Database Compression: Page-Level, Tuple-Level, Columnar, and TOAST


Database Compression: Page-Level, Tuple-Level, Columnar, and TOAST

Database compression reduces storage footprint and, more importantly, improves query performance by reducing the amount of data read from disk. This article covers compression techniques across PostgreSQL, MySQL, and columnar databases.

Why Compression Matters

Compression provides three benefits:


* **Storage savings**: Reduce disk costs by 2x-10x depending on data characteristics.

* **I/O reduction**: Fewer pages read per query means faster scans.

* **Cache efficiency**: More data fits in shared_buffers or the OS page cache.


The trade-off is CPU usage for compression and decompression. Modern hardware makes this trade-off favorable for most workloads.

## [Task instructions]
**A)** Edit the listing from its first line through the line that contains "Action: (x=357, y=46)", replacing "paperclip" with "clip" and leaving everything else unchanged.
**B)** Pick up the database compression article at the point where it stops and continue it.
The article and the listing come from unrelated sources.

[Rows of pointing data]
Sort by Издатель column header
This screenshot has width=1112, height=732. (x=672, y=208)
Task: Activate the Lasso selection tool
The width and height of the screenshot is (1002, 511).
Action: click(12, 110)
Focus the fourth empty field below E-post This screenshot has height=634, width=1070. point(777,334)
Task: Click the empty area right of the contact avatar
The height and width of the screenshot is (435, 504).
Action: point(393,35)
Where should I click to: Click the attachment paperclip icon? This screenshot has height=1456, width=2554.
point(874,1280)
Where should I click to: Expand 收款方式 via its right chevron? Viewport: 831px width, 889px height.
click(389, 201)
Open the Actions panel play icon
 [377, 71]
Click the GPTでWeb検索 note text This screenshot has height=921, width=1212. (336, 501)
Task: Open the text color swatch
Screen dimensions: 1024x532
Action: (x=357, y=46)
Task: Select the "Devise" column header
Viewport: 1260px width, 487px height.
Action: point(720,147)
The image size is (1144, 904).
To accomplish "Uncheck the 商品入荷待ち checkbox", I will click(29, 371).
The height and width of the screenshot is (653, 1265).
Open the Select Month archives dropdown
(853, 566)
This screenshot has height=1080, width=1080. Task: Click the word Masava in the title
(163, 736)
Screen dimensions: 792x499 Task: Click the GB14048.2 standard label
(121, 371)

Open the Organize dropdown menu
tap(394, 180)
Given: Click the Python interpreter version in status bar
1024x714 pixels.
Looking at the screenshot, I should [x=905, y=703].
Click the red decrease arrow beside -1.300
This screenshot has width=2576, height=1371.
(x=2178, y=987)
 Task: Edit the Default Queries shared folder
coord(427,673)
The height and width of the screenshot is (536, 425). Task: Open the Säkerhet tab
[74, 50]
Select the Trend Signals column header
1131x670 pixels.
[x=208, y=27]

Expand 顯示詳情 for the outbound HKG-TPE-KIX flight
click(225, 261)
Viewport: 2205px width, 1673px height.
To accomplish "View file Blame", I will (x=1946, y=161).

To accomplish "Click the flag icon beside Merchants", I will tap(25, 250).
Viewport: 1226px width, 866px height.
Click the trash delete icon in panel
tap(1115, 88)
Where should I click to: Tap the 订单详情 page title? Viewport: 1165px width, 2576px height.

## [Results]
**A)**
Sort by Издатель column header
This screenshot has width=1112, height=732. (x=672, y=208)
Task: Activate the Lasso selection tool
The width and height of the screenshot is (1002, 511).
Action: click(12, 110)
Focus the fourth empty field below E-post This screenshot has height=634, width=1070. point(777,334)
Task: Click the empty area right of the contact avatar
The height and width of the screenshot is (435, 504).
Action: point(393,35)
Where should I click to: Click the attachment clip icon? This screenshot has height=1456, width=2554.
point(874,1280)
Where should I click to: Expand 收款方式 via its right chevron? Viewport: 831px width, 889px height.
click(389, 201)
Open the Actions panel play icon
 [377, 71]
Click the GPTでWeb検索 note text This screenshot has height=921, width=1212. (336, 501)
Task: Open the text color swatch
Screen dimensions: 1024x532
Action: (x=357, y=46)

**B)**
PostgreSQL Compression Layers

Page-Level Compression

PostgreSQL stores data in 8 KB pages. Page-level compression compresses the entire page as a unit. The `page_compression` feature (available since PostgreSQL 15 with `zstd`) reduces page size on disk:




-- Enable page compression on a table


CREATE TABLE logs_compressed (


id BIGSERIAL,


payload TEXT,


created_at TIMESTAMPTZ


) WITH (compression = 'zstd');




-- Or alter existing table


ALTER TABLE logs SET (compression = 'pglz');





Page compression works transparently: the database decompresses pages when reading and compresses when writing. The overhead is minimal for sequential scans.

TOAST (The Oversized-Attribute Storage Technique)

TOAST is PostgreSQL's built-in mechanism for handling large field values. When a row exceeds the 8 KB page size, PostgreSQL moves oversized values to a secondary TOAST table:




-- Check TOAST compression settings


SELECT attname,


CASE attstorage


WHEN 'p' THEN 'plain'


WHEN 'm' THEN 'main'


WHEN 'x' THEN 'extended'


WHEN 'e' THEN 'external'


END AS storage_type


FROM pg_attribute


WHERE attrelid = 'documents'::regclass


AND attnum > 0;





Storage types:


* `PLAIN`: No compression, no TOAST. For fixed-width types like `INTEGER`.

* `EXTENDED` (default for `TEXT`, `BYTEA`): Try compression first; if still too large, move to TOAST.

* `EXTERNAL`: Move to TOAST without compression. Useful for data that is already compressed (e.g., JPEG, JSON).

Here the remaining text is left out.